◆ **EXERCISE**: Please keep pictures out and return the lines below exactly, from the one holding "The width and" through the last, both included.

(Dataset entries)
--- START ---

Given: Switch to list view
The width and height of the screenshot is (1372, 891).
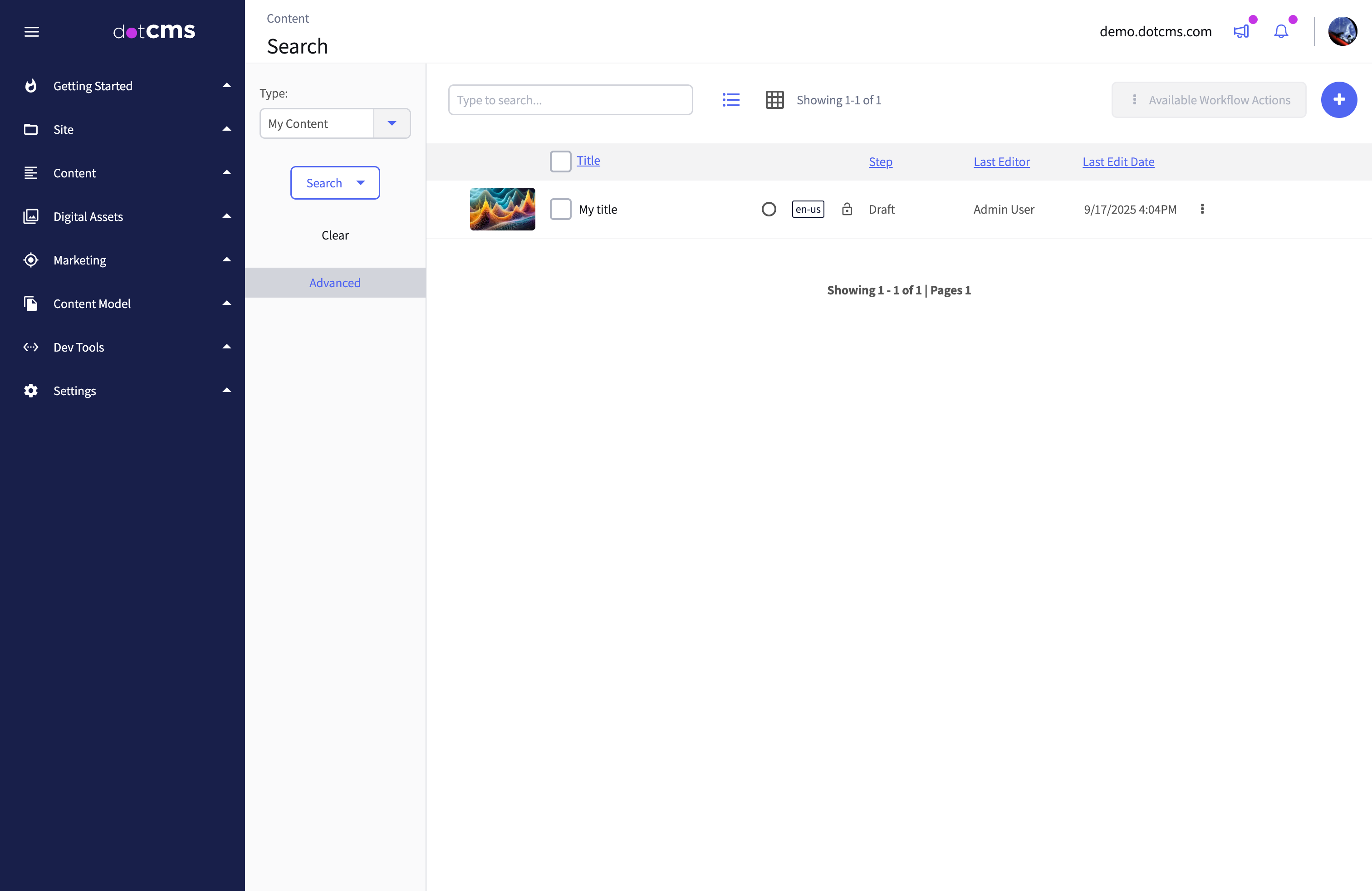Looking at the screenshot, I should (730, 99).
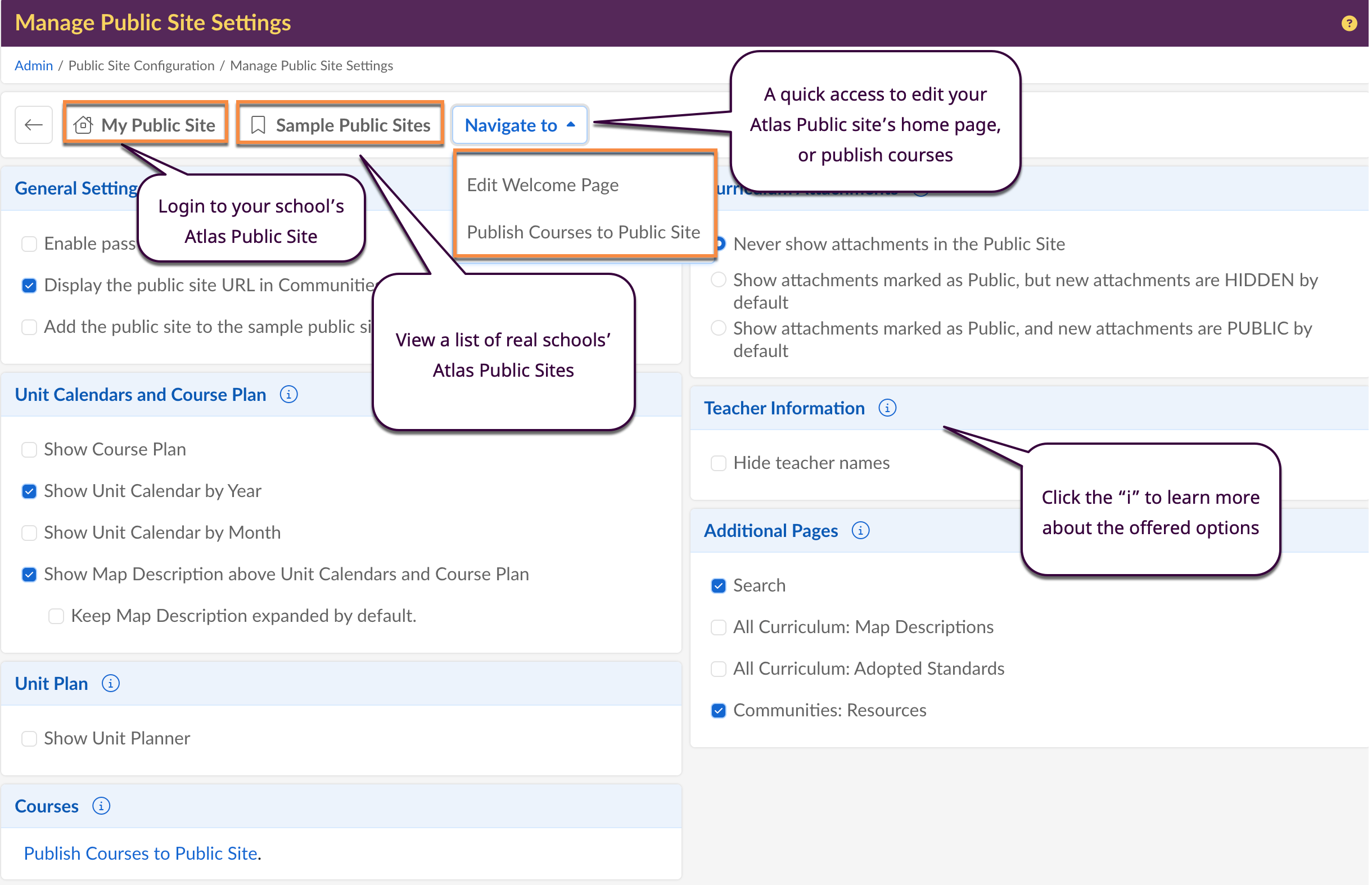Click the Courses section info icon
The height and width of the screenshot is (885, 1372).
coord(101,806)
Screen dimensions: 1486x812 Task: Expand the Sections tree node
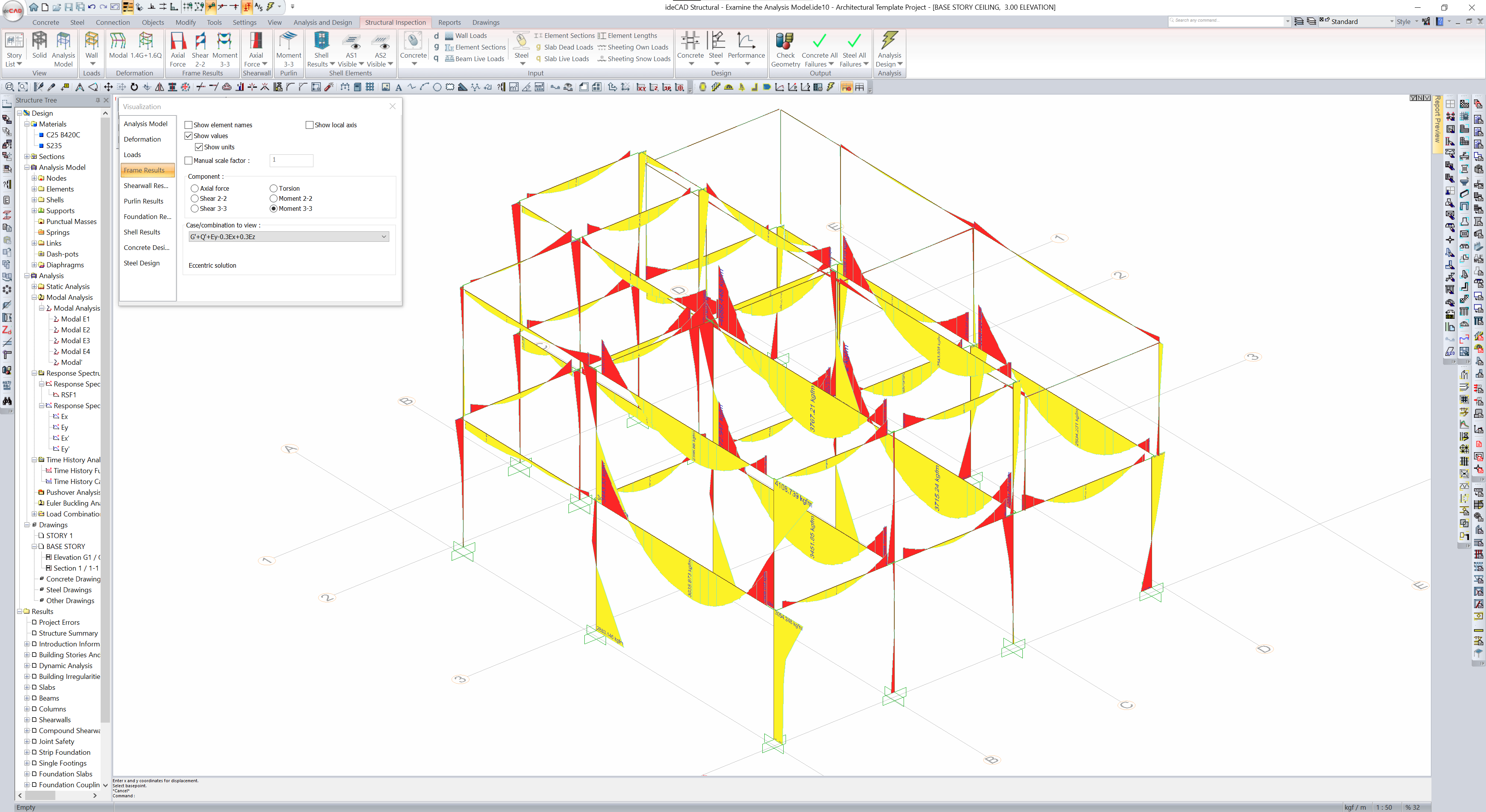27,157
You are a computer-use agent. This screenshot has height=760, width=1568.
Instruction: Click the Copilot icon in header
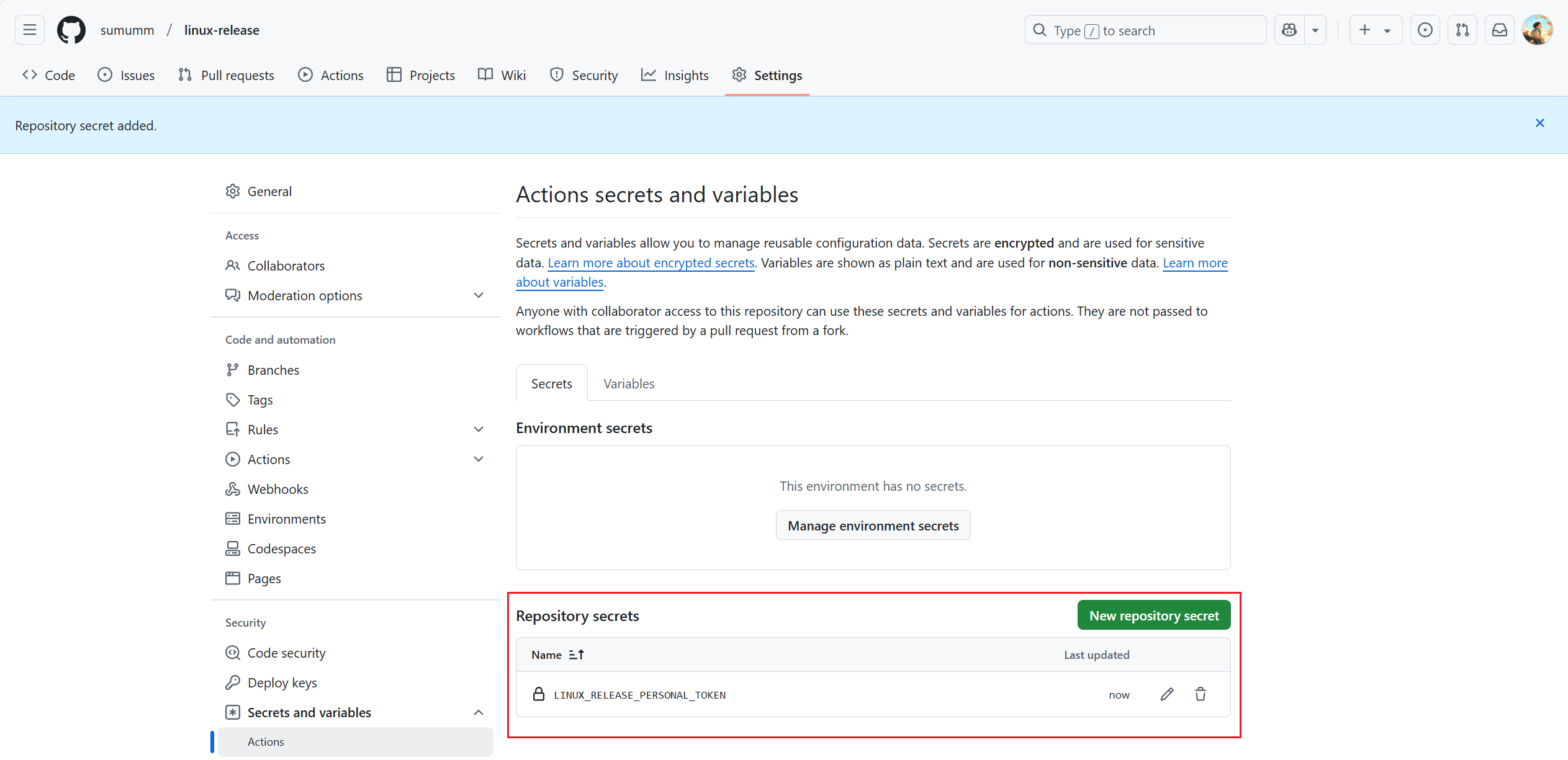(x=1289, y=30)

--- END ---

◆ **REPLY TO THE EXERCISE**:
The width and height of the screenshot is (1372, 891).
Looking at the screenshot, I should (730, 99).
Click the Courses section info icon
The height and width of the screenshot is (885, 1372).
coord(101,806)
Screen dimensions: 1486x812 Task: Expand the Sections tree node
27,157
You are a computer-use agent. This screenshot has height=760, width=1568.
Instruction: Click the Copilot icon in header
(x=1289, y=30)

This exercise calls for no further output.